Count every line in the records below that contains the string "height". Report that number alone.

→ Recorded data
⁂
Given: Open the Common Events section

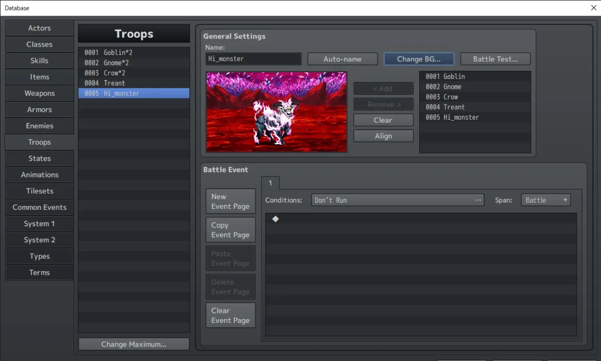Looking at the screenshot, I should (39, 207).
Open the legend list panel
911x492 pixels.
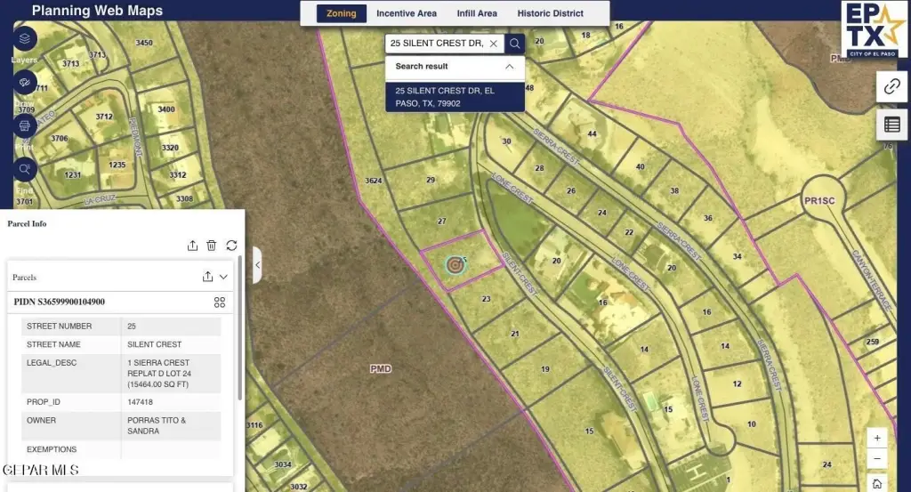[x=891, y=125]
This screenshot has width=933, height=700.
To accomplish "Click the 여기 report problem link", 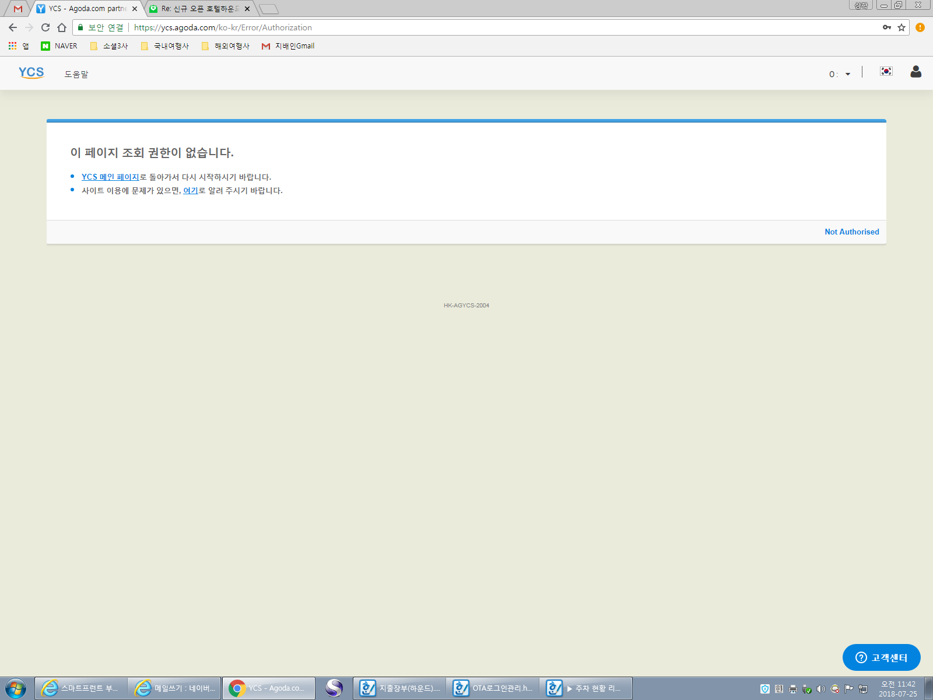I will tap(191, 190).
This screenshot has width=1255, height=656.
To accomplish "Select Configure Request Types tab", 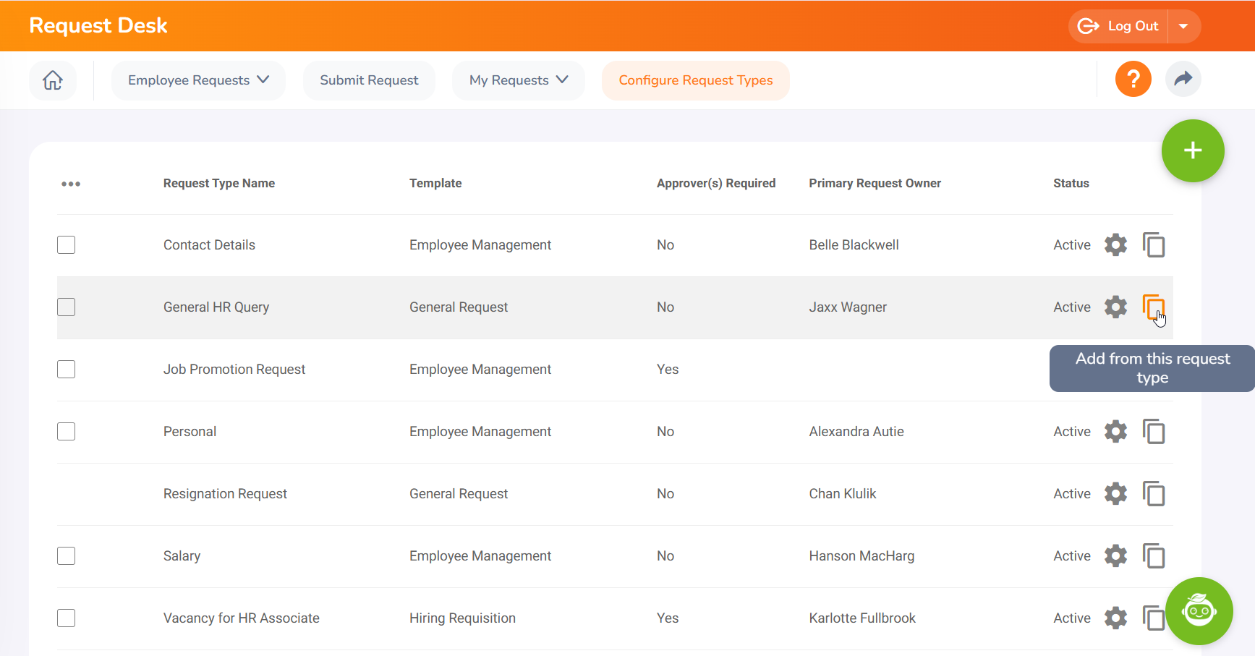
⁂
→ Answer section
2